PERINTAH TERTULIS 1 => Salin dari teks tentang seleksi pimpinan KPK bagian antara "Karena itu, supaya" dan "di masa lalu.", kedua ujungnya ikut disalin.

TEKS DOKUMEN =>
= = = = =
Oleh: Yogi Zul Fadhli (Pengabdi Bantuan Hukum LBH Yogyakarta)
Pada 17 Mei 2019, Joko Widodo menerbitkan Keputusan Presiden Nomor 54/P tahun 2019 tentang Pembentukan Panitia Seleksi (pansel) Pimpinan KPK Masa Jabatan 2019-2023. Lewat Keppres itu, pansel diberikan amanat untuk salah satunya melakukan seleksi kualitas dan integritas calon pimpinan KPK. Ini artinya, pansel punya peran yang sangat krusial untuk memastikan kelak kursi komisioner lembaga anti rasuah yang didirikan pada 2002 itu tidak diisi oleh orang-orang bermasalah. Khalayak pun tentu punya harapan besar, orang-orang yang terpilih sebagai pimpinan KPK memiliki kesungguhan tekad dan nyali untuk bertarung melawan korupsi serta garang membabatnya habis tanpa kenal kata jeri.
Karena itu, supaya korupsi terus kencang diberantas, calon pimpinan berkualitas dan berintegritas menjadi kata kunci yang mustinya digarisbawahi oleh pansel, juga presiden sebagai pencetus dan penentu keputusan. Jikalau didefinisikan, berkualitas berarti mempunyai kualitas dan bermutu baik (kbbi.kemdikbud.go.id). Sedangkan berintegritas dapat dimaknai mutu, sifat atau keadaan yang menunjukkan kesatuan yang utuh sehingga memiliki potensi dan kemampuan yang memancarkan kewibaan; kejujuran. Integritas nasional berarti wujud keutuhan prinsip moral dan etika bangsa di kehidupan bernegara (kbbi.kemdikbud.go.id). Tidak mudah memang menilai kualitas dan integritas seseorang, tapi setidaknya ada dua pertanyaan kunci yang bisa dijadikan rujukan untuk mengukurnya, yakni seberapa taat calon pimpinan KPK terhadap hukum dan bagaimana rekam jejak calon pimpinan KPK di masa lalu.
Pertama, menyangkut ketaatan capim KPK dengan hukum, dan yang paling minimum untuk menaksir hal ini ialah dengan menyisir kepatuhan dan ketertiban calon pimpinan KPK dalam melaporkan dan mengumumkan kekayaannya. Sesuai dengan ketentuan pasal 29 ayat 11 Undang-Undang Nomor 30 tahun 2002 tentang Komisi Pemberantasan Tindak Pidana Korupsi (UU 30/2002), untuk dapat diangkat sebagai pimpinan KPK harus memenuhi persyaratan yang salah satunya bersedia mengumumkan kekayaannya sesuai dengan peraturan perundang-undangan yang berlaku. Malahan bila meletakkan pimpinan KPK sebagai bagian dari penyelenggara negara, dapat diberlakukan pula ketentuan pasal 5 Undang-Undang Nomor 28 tahun 1999 tentang Penyelenggaraan Negara Yang Bersih dan Bebas Dari Korupsi, Kolusi dan Nepotisme (UU 28/1999). Pasal 5 ayat 2 dan 3 mengatur bahwasanya setiap penyelenggara negara berkewajiban untuk antara lain bersedia diperiksa kekayaannya sebelum, selama dan setelah menjabat serta melaporkan dan mengumumkan kekayaan sebelum dan setelah menjabat.
= = = = =
DATA ENTRI =>
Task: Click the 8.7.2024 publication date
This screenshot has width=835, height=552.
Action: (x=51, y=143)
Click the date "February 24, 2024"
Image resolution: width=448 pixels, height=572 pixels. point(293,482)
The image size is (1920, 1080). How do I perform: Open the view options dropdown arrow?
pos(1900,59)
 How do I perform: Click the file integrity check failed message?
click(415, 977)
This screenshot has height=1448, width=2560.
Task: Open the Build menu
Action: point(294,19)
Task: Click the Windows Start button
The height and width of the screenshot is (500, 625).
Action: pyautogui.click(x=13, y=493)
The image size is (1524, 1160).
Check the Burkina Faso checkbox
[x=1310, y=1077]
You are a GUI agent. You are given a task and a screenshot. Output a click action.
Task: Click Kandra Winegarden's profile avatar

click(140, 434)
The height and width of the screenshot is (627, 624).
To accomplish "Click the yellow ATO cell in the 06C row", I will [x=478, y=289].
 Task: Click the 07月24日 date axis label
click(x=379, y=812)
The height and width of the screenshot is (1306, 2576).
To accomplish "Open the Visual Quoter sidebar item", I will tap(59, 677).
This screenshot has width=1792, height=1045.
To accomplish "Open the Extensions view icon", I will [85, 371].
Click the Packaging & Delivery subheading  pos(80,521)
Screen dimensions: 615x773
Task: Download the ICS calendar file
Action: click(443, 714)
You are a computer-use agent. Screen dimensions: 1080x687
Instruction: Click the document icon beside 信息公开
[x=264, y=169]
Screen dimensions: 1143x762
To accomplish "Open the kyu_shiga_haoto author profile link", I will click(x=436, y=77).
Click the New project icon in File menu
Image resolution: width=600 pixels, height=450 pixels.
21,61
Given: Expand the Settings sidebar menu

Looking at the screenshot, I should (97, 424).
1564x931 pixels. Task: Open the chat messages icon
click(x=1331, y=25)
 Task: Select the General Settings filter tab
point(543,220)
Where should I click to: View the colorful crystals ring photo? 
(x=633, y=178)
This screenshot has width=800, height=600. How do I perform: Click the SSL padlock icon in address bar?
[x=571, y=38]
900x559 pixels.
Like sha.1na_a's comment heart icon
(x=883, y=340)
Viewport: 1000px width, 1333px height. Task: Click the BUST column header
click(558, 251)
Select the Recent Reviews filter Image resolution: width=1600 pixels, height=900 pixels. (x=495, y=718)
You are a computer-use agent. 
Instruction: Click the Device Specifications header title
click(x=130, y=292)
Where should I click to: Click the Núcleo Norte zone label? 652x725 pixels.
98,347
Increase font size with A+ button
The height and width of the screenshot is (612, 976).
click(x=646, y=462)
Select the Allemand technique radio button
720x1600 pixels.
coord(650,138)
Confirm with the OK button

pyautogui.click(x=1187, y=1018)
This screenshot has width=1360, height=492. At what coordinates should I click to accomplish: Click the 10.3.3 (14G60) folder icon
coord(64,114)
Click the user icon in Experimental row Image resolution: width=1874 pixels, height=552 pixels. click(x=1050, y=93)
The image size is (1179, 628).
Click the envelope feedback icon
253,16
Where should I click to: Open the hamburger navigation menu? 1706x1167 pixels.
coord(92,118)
= = = = =
PERINTAH TERTULIS 2 => Ubah sebutan "publication date" menjadi "posting date" pada entri, mulai dari awal entri sampai baris yang memuat "Image resolution: width=448", baris itu juga disertakan. Tuliskan kembali hanya baris-baris tersebut tanpa perubahan lain.

HASIL 1 =>
Karena itu, supaya korupsi terus kencang diberantas, calon pimpinan berkualitas dan berintegritas menjadi kata kunci yang mustinya digarisbawahi oleh pansel, juga presiden sebagai pencetus dan penentu keputusan. Jikalau didefinisikan, berkualitas berarti mempunyai kualitas dan bermutu baik (kbbi.kemdikbud.go.id). Sedangkan berintegritas dapat dimaknai mutu, sifat atau keadaan yang menunjukkan kesatuan yang utuh sehingga memiliki potensi dan kemampuan yang memancarkan kewibaan; kejujuran. Integritas nasional berarti wujud keutuhan prinsip moral dan etika bangsa di kehidupan bernegara (kbbi.kemdikbud.go.id). Tidak mudah memang menilai kualitas dan integritas seseorang, tapi setidaknya ada dua pertanyaan kunci yang bisa dijadikan rujukan untuk mengukurnya, yakni seberapa taat calon pimpinan KPK terhadap hukum dan bagaimana rekam jejak calon pimpinan KPK di masa lalu.

HASIL 2 =>
Task: Click the 8.7.2024 posting date
This screenshot has width=835, height=552.
Action: (x=51, y=143)
Click the date "February 24, 2024"
Image resolution: width=448 pixels, height=572 pixels. point(293,482)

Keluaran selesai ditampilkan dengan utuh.